This repository contains tutorials and code implementations for MultiHop Question Answering (QA) using advanced tools such as DSPy, ColBERT, HotPotQA, TuneAPI, and Qwen 2.5 72B. MultiHopQA is a task where a question requires synthesizing information from multiple documents to derive the correct answer.
The project demonstrates how to combine powerful retrieval and language modeling techniques to tackle multi-hop question-answering tasks. The pipeline uses DSPy to handle data pipelines and multi-step reasoning, ColBERT for dense retrieval, and Qwen 2.5 72B as the backbone generative model to provide the final answers. The HotPotQA dataset is used for training and evaluation.
- DSPy: Modular tool to help structure multi-hop question answering pipelines.
- ColBERT: A dense retrieval model that helps retrieve relevant passages for complex QA.
- TuneAPI: A proxy API for interacting with language models like Qwen.
- Qwen 2.5 72B: A state-of-the-art large language model for reasoning and text generation.
- HotPotQA: A dataset specifically designed for multi-hop QA.
Clone the repository to your local machine:
git clone https://github.com/aryankargwal/genai-tutorials.git
cd nlp-tutorials
Install the required dependencies:
pip install -r requirements.txt
To use the TuneAPI for Qwen, export your API key as an environment variable:
export API_KEY="your_api_key_here"
Run the main script to perform multi-hop QA:
python multihopqa.py
This will initiate the multi-hop reasoning process by:
- Loading the HotPotQA dataset.
- Using ColBERT for dense passage retrieval.

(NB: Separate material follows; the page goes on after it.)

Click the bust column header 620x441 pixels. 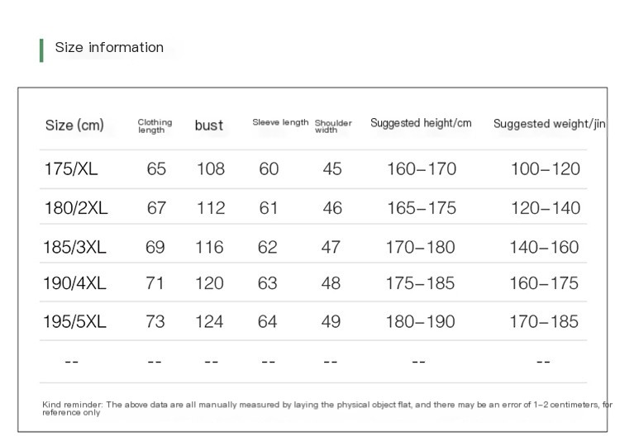click(x=209, y=126)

- Utilizing Qwen 2.5 72B to generate answers based on the retrieved contexts.
- Data Loading: The HotPotQA dataset is loaded and split into train/dev sets.
- Retrieval: The ColBERT model retrieves relevant passages from a knowledge base using the input question.

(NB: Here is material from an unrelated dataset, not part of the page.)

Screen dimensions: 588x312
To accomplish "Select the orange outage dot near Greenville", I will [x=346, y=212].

- Reasoning: The Qwen 2.5 72B model, via the TuneAPI, processes the retrieved context to answer the question.
- Prediction: The final answer and relevant contexts are returned.
- Multi-Hop Reasoning: Tackles complex QA tasks that require synthesizing information from multiple sources.
- Dense Retrieval with ColBERT: Efficient passage retrieval from large knowledge bases.
- State-of-the-Art Generative Model: Uses Qwen 2.5 72B to process and answer questions.
- HotPotQA: Handles the popular QA dataset tailored for multi-hop reasoning.
Simplified Baleen is a key component of this repository, designed to streamline the process of combining retrieval and generation for multi-hop reasoning tasks. It integrates ColBERT for retrieval with Qwen 2.5 72B for reasoning and answering. The name Baleen is inspired by the baleen plates in whales, which filter information efficiently—just as the system filters through large corpora to retrieve relevant data.
- Unified Interface: Simplified Baleen abstracts the retrieval and reasoning process into a single pipeline, making it easier to use for complex QA tasks.
- Retrieval-Augmented Generation: Baleen leverages retrieval models like ColBERT to provide context for the generative model, allowing the language model to answer multi-hop questions more effectively.
- Customizable Pipeline: It allows users to define the retrieval method and the language model to create a flexible question-answering pipeline.
This repository uses the HotPotQA dataset, designed for multi-hop QA. You can find more details about it here.
- Fine-Tuning: Future releases will include scripts for fine-tuning the model on custom datasets.
- Enhanced Retrieval: Improved passage retrieval techniques are in progress to further enhance the accuracy of multi-hop reasoning.
This project is licensed under the Apache 2.0 License. See the full license here.